I avoided South Station and ran through the streets. People were racing around me, screaming and running, asking each other what was happening, blaming Iraq, blaming the CIA, blaming God. I pushed past people and made it onto the train at Charles St. Thankfully, despite the madness, the trains pressed onward. They blew through the station at Kendall with no stops. As they approached Central, I could see the station thick with passengers, pushing at the side of the train, pleading and cursing us. Many of them were bleeding, their faces looking blurred and twisted from the motion of the train. I could hear higher pitched shrieks and the train jolted several times and all I could think about was fuck, those were people. He's running them down And I didn't care. I didn't want the train to stop, I didn't want to let those people with their twisted faces and hands that left smears of flesh on the window onto my train. The train descended into blackness again, the wailing overcome by the chatter of the train. The smears remained on the glass, and I stared doggedly at the floor, trying not to throw up.
When I raced up the stairs, my family was there waiting for me. I cried upon seeing them, they were ALL RIGHT, they were safe. My dad told me there wasn't time for that, I had to pack, we had to get out of the city it seemed the worst of it was in the cities. Worst of what? My mom told me we don't know. Her voice was fine, but her face was wet. Nobody knows. Things are changing, really changing and no one knows what is going to happen. The television was filled with blurry camera shots of people falling to their death, or fighting in the streets, or tearing their own eyes out. I began throwing my favorite books and discs into a bag and my sisters screamed there's not room for that you can only take one bag on the plane and we won't have anything to play them on.

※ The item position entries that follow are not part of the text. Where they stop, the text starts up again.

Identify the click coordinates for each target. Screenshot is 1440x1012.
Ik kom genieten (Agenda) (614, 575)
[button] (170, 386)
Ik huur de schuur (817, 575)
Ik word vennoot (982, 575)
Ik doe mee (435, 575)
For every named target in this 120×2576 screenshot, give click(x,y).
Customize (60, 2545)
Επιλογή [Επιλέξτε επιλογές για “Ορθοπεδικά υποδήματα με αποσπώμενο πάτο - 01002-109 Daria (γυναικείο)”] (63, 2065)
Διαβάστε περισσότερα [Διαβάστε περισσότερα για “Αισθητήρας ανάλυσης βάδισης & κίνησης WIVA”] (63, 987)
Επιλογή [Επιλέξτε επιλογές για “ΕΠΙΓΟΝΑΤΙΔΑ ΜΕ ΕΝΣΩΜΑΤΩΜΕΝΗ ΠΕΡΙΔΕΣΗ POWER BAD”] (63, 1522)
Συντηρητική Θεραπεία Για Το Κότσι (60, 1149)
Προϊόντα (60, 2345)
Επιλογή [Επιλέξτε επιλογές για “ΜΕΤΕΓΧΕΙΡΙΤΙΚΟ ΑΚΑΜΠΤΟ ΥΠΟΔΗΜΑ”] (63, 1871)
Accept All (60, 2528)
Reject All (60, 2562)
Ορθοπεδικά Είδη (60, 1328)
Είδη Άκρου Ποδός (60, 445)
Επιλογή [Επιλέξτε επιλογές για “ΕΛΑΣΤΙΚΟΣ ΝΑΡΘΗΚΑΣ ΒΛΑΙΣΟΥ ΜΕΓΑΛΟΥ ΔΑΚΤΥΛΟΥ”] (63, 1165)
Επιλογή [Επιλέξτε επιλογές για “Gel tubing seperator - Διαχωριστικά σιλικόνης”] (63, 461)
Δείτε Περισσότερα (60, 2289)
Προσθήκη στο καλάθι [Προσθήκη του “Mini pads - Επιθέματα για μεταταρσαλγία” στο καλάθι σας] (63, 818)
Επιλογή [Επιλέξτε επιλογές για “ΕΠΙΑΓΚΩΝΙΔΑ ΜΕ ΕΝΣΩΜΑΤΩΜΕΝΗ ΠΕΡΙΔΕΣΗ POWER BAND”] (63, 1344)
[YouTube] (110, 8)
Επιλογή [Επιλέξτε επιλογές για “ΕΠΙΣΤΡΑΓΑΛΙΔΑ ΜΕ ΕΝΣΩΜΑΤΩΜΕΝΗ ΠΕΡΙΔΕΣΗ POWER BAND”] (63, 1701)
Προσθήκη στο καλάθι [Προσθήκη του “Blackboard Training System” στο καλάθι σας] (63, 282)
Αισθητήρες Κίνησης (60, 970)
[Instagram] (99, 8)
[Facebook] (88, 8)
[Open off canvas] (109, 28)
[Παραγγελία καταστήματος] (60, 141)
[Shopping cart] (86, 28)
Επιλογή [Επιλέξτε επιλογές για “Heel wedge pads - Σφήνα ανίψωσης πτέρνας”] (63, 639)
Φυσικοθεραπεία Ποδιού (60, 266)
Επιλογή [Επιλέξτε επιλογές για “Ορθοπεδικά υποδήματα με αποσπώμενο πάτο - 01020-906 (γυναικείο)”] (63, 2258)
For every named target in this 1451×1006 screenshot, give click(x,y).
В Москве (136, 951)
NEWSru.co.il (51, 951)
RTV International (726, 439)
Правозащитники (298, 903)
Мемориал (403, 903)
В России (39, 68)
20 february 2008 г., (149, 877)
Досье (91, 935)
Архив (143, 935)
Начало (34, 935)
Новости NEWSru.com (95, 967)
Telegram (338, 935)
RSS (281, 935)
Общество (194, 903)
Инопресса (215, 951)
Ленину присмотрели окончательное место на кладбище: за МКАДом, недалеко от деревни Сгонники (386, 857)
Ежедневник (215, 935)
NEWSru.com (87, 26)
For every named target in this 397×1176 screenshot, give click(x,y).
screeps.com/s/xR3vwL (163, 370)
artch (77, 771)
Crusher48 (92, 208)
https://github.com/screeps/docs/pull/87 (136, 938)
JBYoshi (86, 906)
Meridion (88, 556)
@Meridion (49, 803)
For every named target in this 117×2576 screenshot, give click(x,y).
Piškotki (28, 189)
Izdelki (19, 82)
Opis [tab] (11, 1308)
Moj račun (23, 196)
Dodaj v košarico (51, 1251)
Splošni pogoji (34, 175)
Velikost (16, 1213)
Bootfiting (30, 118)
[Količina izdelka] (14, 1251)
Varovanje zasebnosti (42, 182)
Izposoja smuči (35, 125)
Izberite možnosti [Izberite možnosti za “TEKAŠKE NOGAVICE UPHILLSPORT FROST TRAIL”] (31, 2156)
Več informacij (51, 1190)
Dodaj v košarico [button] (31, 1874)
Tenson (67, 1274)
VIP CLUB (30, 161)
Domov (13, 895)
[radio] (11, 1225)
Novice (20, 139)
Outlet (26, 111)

And then it hit me: the world was ending, no one knew why, and there was nothing to do about it. No more bad movies, good TV shows, no more music or concerts or dancing. Just people running to the country, hiding in caves, regressing to some medieval cults praying to strange new god to save them from the change, from the chaos. God wasn't coming to save us, it wasn't Satan, it wasn't the power of Science. It was alien and obscene and it was taking my life away. I yelled at my sisters we threw bitter words back and forth until my father finally separated us. Take your mom to the store, we'll need some food. Get as much as you can carry, it will have to last a while.
Stunned, unthinking, I took my mom's hand and dragged her out into the streets, where people were loading their cars with useless things, running from their doom.